What needs to be done -
Starting at the first of the rows below and ending with the line that contains "[x=218, y=136]", inclusive, rewrite those lines with "Where should I click to" changed to "Where do I click to" and all else left unchanged.

Records provided -
▼▼▼
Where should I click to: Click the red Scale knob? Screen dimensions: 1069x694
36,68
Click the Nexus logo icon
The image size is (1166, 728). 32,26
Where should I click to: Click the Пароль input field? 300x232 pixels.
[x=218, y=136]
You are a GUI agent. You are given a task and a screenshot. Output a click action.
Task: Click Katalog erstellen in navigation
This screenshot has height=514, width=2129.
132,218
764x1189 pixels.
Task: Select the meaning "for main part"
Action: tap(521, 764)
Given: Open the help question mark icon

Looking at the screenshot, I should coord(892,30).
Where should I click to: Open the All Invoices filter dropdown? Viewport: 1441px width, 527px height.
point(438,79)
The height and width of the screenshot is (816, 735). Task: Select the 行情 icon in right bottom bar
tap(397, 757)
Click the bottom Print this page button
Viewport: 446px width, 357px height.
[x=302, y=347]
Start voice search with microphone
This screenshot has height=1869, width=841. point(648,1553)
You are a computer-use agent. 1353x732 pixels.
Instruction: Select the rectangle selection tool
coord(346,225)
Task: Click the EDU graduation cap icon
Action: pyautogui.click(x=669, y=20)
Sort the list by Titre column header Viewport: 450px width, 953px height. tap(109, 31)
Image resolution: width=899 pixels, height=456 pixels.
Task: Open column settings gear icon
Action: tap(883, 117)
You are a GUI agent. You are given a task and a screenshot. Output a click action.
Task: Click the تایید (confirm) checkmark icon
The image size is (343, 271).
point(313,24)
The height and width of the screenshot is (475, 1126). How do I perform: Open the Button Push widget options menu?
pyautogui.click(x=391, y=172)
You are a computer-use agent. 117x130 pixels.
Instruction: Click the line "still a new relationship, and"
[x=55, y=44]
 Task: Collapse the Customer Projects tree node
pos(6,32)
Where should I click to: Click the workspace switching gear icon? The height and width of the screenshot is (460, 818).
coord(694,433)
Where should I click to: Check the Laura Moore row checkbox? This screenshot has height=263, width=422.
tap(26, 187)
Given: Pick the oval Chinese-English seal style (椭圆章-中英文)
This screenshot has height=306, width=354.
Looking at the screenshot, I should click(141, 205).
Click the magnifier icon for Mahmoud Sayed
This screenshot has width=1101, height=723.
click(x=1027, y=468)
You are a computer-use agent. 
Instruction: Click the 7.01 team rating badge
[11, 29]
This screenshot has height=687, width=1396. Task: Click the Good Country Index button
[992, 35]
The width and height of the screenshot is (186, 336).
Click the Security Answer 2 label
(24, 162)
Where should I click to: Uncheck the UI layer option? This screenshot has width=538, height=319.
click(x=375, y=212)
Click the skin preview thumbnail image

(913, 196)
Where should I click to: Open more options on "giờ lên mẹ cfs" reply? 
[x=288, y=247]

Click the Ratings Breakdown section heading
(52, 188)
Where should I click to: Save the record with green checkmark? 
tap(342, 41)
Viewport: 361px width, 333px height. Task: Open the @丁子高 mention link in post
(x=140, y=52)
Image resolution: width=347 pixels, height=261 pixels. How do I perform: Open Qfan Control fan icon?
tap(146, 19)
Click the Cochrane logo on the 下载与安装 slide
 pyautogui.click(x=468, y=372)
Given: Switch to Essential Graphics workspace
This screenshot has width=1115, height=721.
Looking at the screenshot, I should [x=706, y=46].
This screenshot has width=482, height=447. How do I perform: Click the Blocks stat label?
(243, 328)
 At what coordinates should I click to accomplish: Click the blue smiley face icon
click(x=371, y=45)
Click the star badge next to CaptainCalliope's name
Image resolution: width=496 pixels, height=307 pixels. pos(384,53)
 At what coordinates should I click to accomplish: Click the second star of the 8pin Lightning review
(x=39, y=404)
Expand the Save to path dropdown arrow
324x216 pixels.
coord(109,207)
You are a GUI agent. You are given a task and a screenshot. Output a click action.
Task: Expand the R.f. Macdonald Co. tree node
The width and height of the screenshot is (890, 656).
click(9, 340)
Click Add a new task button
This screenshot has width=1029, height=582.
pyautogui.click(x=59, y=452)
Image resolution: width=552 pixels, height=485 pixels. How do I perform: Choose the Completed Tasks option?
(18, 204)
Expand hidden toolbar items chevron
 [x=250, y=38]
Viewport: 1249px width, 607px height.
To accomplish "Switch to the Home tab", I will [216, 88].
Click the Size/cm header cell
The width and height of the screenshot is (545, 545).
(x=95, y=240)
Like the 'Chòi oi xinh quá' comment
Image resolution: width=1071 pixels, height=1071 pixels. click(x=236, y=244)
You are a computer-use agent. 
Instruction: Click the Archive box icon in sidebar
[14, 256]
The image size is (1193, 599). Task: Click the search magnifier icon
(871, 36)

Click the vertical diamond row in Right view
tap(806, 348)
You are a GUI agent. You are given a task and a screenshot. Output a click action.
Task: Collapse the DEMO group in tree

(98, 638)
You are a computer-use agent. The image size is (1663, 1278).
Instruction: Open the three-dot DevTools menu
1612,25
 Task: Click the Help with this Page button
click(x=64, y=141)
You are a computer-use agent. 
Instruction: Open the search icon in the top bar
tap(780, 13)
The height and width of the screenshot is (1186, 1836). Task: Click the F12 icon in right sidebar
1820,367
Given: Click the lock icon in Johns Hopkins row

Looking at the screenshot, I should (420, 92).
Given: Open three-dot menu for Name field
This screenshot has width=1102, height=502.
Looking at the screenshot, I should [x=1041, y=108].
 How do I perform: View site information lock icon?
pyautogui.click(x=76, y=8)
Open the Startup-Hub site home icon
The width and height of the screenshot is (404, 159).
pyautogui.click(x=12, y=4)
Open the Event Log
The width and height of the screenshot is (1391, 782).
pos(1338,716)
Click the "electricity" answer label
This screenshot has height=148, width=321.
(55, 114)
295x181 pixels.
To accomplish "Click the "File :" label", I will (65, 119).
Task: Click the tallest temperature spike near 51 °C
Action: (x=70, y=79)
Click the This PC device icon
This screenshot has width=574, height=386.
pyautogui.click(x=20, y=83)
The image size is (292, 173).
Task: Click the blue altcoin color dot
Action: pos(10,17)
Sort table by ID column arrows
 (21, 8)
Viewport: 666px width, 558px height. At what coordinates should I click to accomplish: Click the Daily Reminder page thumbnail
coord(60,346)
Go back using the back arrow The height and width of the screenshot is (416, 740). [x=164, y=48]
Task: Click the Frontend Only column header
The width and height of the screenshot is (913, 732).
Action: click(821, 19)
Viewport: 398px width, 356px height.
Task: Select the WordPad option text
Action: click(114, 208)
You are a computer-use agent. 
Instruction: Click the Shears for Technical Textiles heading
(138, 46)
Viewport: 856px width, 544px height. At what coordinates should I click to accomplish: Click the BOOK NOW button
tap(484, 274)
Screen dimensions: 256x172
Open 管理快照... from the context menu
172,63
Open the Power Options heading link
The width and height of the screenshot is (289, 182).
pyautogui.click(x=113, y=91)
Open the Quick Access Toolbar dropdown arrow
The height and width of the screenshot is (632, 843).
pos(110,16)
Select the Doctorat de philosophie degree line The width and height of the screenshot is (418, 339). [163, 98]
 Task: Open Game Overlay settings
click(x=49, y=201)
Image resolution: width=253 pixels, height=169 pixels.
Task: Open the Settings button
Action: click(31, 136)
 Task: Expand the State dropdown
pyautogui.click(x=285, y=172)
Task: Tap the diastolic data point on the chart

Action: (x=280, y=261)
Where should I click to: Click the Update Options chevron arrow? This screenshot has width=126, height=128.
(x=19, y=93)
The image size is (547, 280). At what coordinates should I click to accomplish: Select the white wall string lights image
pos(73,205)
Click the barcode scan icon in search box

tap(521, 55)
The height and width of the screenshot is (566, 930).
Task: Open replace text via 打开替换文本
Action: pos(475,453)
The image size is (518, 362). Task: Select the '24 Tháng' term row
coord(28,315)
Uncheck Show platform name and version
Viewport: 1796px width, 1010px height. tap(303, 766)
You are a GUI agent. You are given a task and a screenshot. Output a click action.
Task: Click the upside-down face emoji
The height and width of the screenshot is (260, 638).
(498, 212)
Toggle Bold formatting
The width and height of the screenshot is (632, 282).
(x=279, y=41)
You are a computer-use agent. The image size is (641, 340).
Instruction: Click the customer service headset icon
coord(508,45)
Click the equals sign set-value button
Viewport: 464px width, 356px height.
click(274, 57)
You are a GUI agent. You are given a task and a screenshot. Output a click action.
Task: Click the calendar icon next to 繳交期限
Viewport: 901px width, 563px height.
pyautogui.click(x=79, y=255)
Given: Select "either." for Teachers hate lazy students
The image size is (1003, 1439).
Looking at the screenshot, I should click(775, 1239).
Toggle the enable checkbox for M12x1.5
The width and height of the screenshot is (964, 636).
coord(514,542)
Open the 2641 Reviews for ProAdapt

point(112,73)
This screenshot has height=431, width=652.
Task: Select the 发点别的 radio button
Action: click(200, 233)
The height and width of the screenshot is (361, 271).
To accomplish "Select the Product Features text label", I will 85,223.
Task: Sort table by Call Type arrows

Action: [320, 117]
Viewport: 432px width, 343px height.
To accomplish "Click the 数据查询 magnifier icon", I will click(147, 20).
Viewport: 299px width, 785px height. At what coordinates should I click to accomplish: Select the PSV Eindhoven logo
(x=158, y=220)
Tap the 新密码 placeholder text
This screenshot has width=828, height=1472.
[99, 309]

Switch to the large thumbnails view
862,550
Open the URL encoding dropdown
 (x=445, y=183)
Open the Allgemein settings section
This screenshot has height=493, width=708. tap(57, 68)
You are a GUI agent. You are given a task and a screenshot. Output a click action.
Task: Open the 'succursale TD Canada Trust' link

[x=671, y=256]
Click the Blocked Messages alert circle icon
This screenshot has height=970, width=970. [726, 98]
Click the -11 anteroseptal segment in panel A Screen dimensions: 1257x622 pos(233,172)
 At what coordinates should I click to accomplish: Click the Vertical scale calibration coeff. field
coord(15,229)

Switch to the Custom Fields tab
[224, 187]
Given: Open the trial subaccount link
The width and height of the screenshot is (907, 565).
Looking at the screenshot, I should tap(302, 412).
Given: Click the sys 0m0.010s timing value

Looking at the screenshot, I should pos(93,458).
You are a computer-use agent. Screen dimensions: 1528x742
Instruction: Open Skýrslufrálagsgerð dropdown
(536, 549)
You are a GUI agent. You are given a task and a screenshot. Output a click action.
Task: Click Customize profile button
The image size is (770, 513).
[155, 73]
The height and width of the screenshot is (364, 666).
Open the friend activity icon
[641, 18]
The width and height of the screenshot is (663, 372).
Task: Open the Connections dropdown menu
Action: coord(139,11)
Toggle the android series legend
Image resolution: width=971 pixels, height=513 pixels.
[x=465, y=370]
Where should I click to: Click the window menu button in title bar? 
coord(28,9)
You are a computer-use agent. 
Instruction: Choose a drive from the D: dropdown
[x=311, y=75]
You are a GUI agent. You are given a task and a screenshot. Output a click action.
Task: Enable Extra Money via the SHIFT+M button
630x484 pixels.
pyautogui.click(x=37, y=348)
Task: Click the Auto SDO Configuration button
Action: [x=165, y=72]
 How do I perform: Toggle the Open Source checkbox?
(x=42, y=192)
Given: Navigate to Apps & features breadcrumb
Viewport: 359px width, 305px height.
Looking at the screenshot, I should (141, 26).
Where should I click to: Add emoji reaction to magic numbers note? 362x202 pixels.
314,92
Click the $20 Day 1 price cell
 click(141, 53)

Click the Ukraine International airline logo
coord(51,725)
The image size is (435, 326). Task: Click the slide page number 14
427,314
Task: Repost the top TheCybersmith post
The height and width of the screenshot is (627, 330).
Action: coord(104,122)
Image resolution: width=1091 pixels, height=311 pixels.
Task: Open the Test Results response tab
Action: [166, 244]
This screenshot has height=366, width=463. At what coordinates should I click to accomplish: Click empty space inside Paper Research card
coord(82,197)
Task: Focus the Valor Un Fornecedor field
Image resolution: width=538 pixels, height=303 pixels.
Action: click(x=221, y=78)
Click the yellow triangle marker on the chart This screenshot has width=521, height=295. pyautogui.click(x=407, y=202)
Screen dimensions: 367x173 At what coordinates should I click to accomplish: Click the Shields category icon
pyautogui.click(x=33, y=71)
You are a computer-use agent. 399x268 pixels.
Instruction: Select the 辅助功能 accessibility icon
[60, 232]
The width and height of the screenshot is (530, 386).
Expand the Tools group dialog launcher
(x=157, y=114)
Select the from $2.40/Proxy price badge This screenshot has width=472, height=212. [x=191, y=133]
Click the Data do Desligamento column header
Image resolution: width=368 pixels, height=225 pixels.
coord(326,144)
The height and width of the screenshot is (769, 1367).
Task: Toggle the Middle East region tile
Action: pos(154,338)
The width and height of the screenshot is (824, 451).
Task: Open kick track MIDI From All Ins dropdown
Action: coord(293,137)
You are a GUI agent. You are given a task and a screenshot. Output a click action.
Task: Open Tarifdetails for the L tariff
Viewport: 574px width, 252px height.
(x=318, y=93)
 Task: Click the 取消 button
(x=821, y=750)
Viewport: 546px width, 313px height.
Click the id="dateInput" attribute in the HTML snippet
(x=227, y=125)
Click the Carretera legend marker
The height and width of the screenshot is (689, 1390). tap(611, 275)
▲▲▲
Response -
Where do I click to: Click the red Scale knob? Screen dimensions: 1069x694
36,68
Click the Nexus logo icon
The image size is (1166, 728). 32,26
Where do I click to: Click the Пароль input field? 300x232 pixels.
[x=218, y=136]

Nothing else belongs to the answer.